### PROBLEM REQUIREMENTS
Please count the rows below that contain the string "search", and reply with the number alone.

>> begin DATA FOR PROCESSING

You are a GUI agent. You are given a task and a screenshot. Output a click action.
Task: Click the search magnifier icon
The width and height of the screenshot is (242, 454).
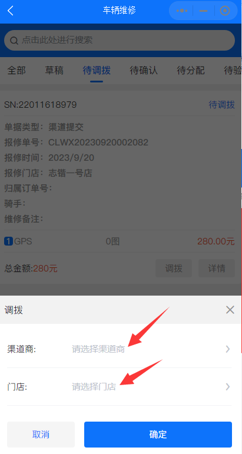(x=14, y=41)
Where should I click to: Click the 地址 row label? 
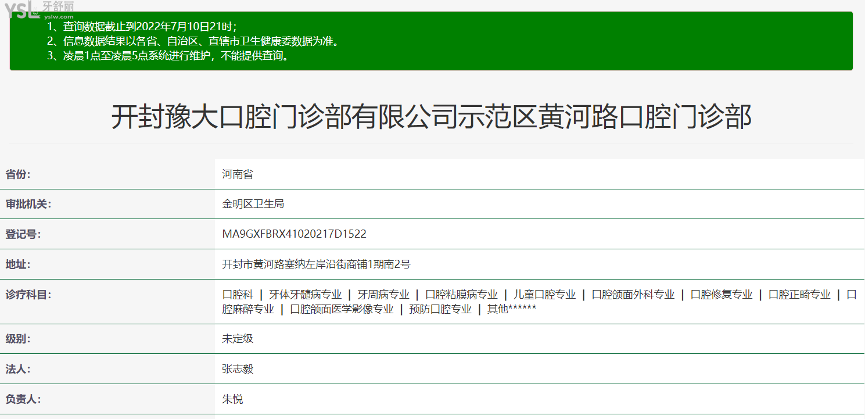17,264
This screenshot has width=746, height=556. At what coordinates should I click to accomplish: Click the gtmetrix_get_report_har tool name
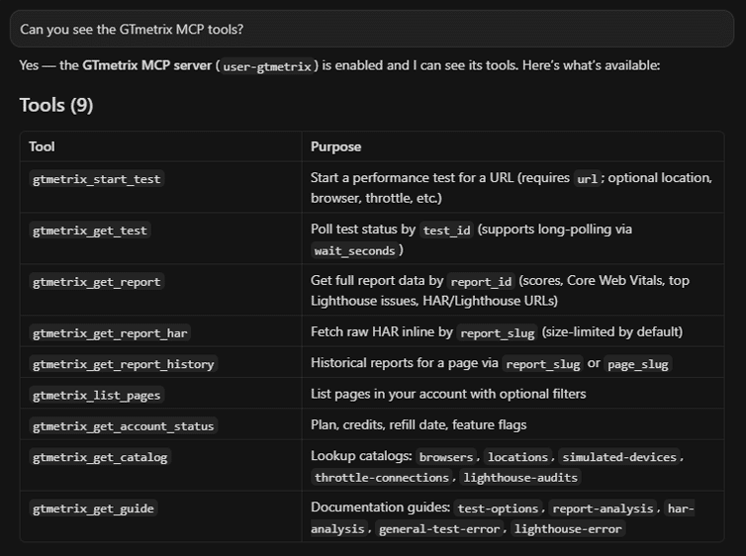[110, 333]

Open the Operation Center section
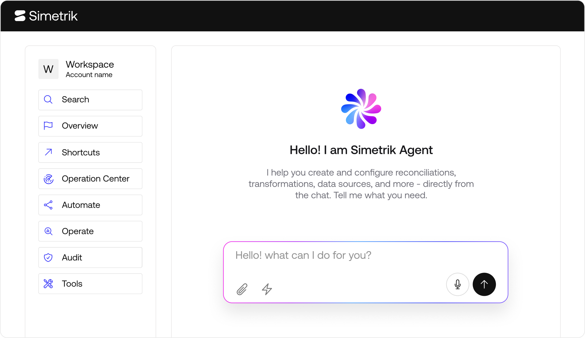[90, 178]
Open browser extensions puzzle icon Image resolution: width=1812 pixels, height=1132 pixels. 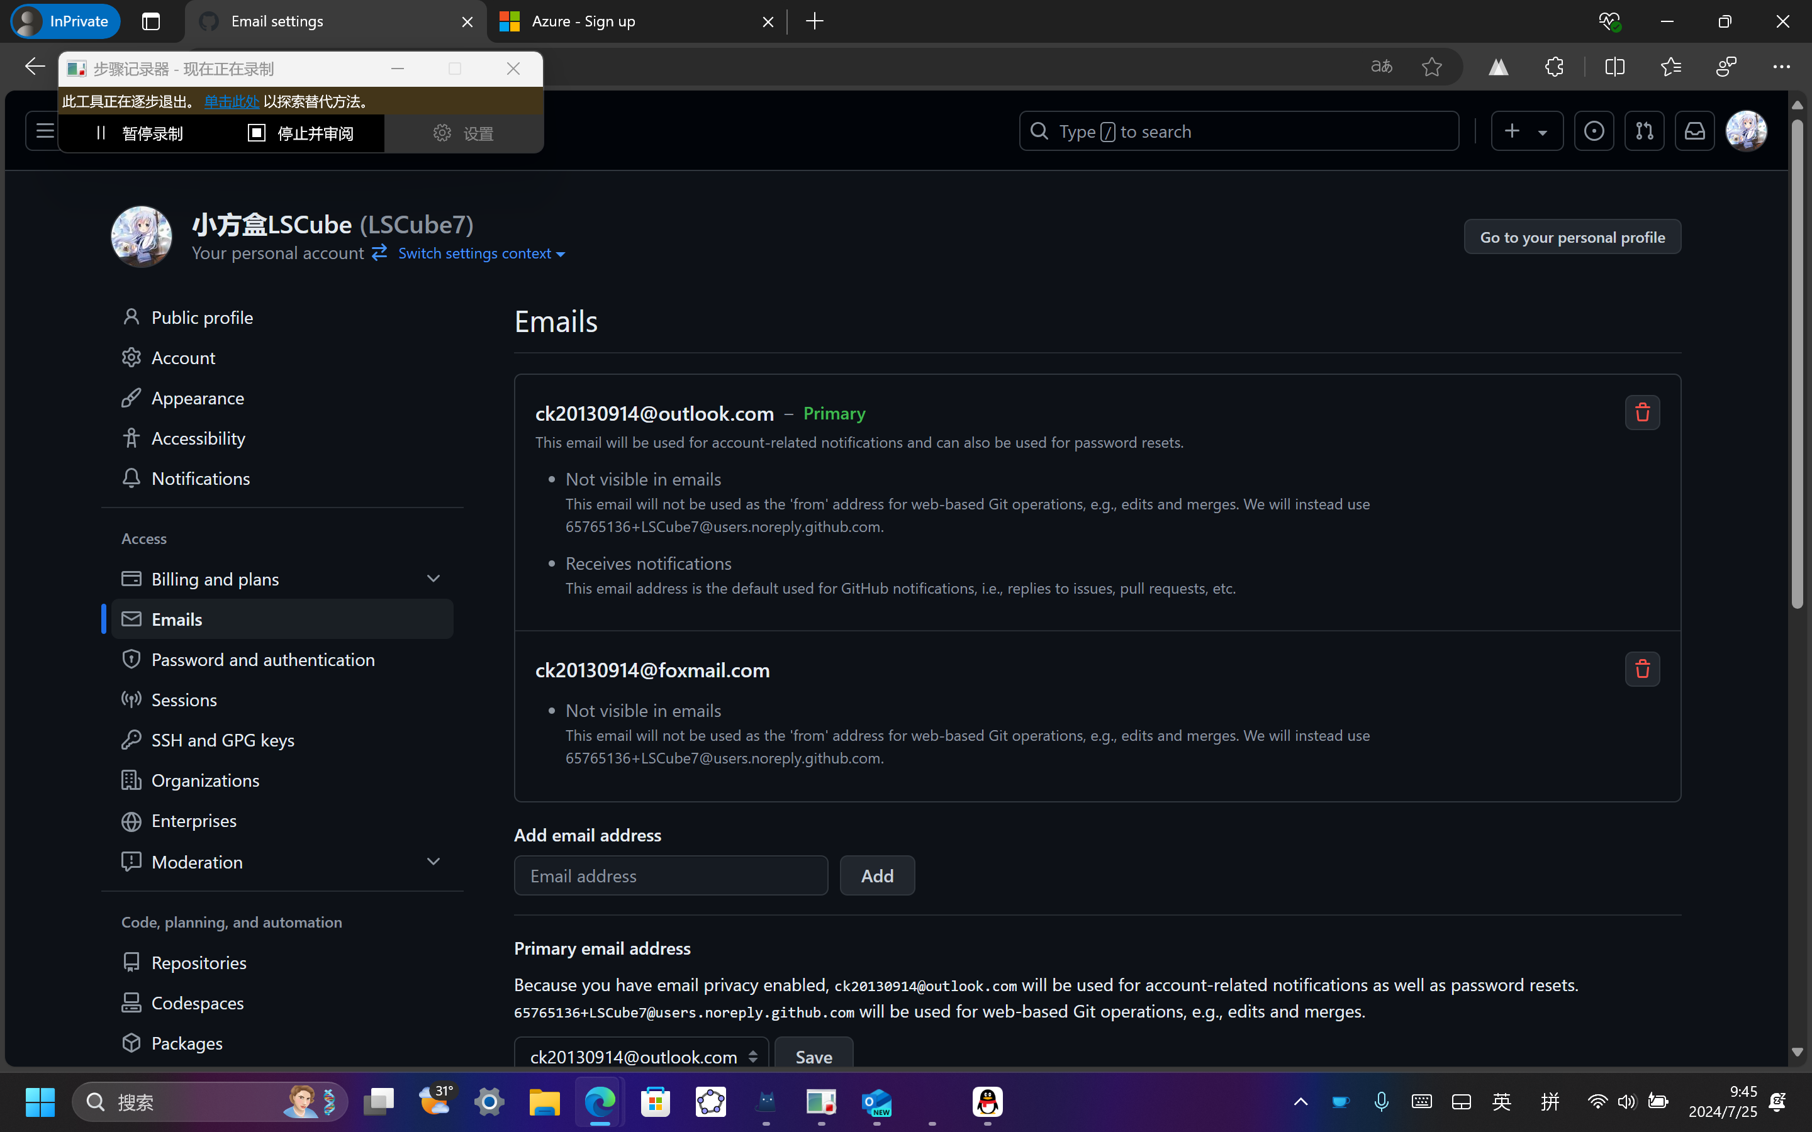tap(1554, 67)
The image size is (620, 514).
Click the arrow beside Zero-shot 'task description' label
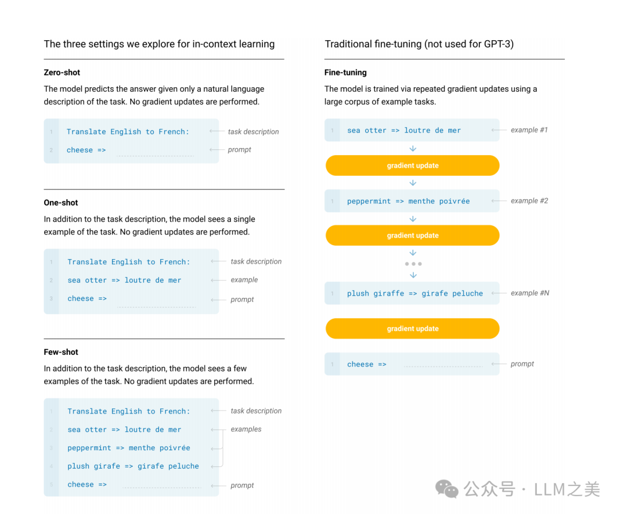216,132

>> end DATA FOR PROCESSING
>> begin DATA FOR PROCESSING

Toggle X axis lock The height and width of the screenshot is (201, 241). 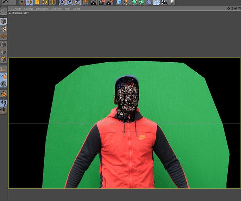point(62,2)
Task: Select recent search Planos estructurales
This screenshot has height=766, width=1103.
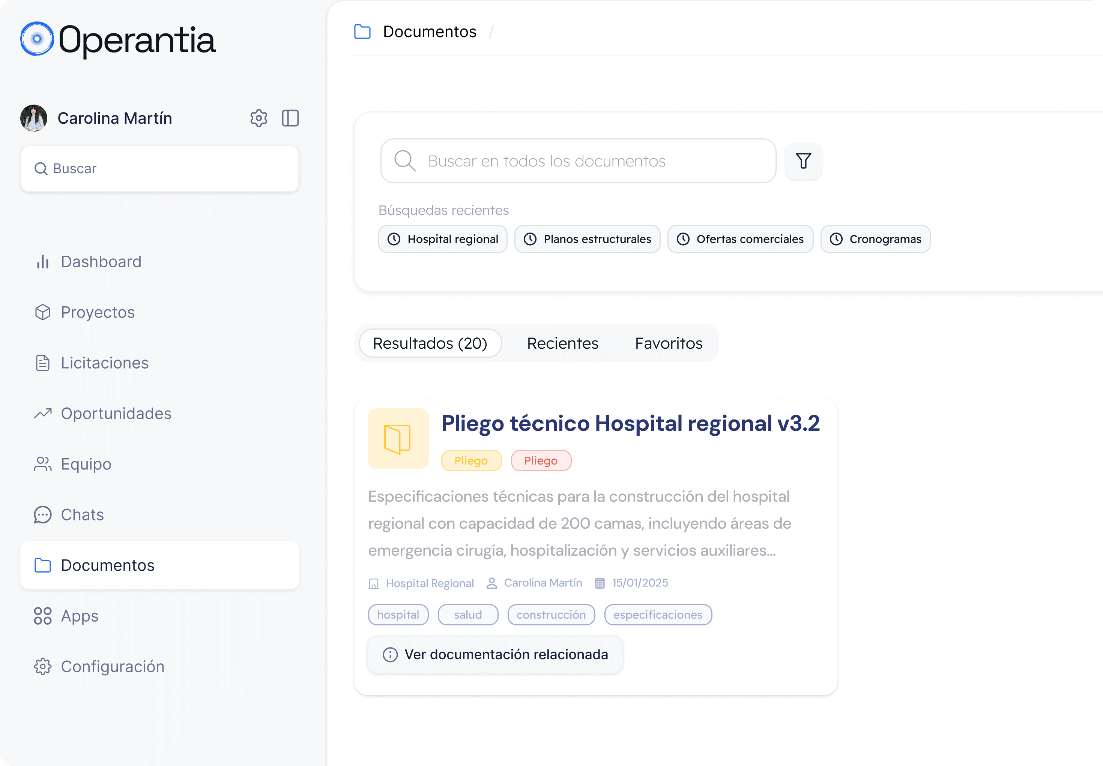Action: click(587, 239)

>> end DATA FOR PROCESSING
>> begin DATA FOR PROCESSING

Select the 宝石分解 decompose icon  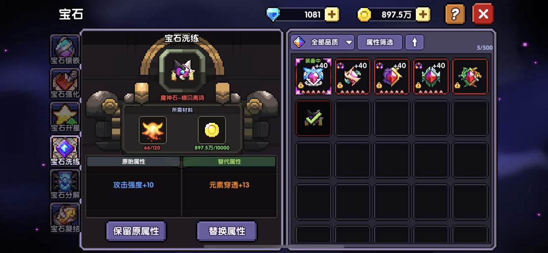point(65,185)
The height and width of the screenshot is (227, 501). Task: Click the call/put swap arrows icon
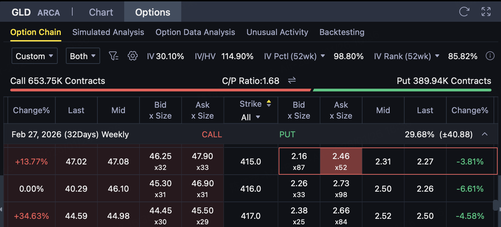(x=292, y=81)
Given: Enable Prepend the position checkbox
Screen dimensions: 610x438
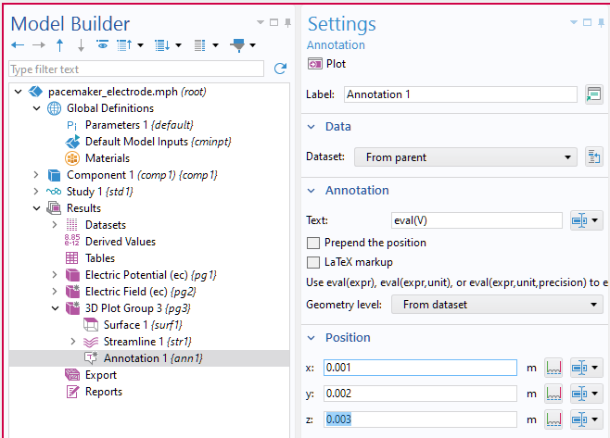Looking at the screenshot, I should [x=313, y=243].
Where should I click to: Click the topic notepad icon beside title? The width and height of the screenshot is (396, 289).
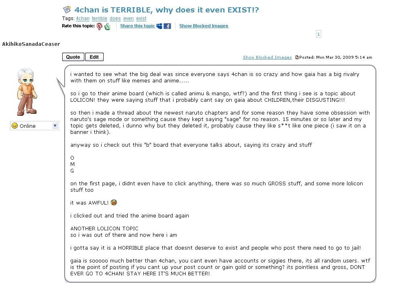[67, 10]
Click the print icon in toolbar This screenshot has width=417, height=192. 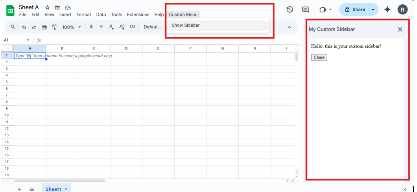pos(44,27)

>> end DATA FOR PROCESSING

### ANSWER TO THE TASK
2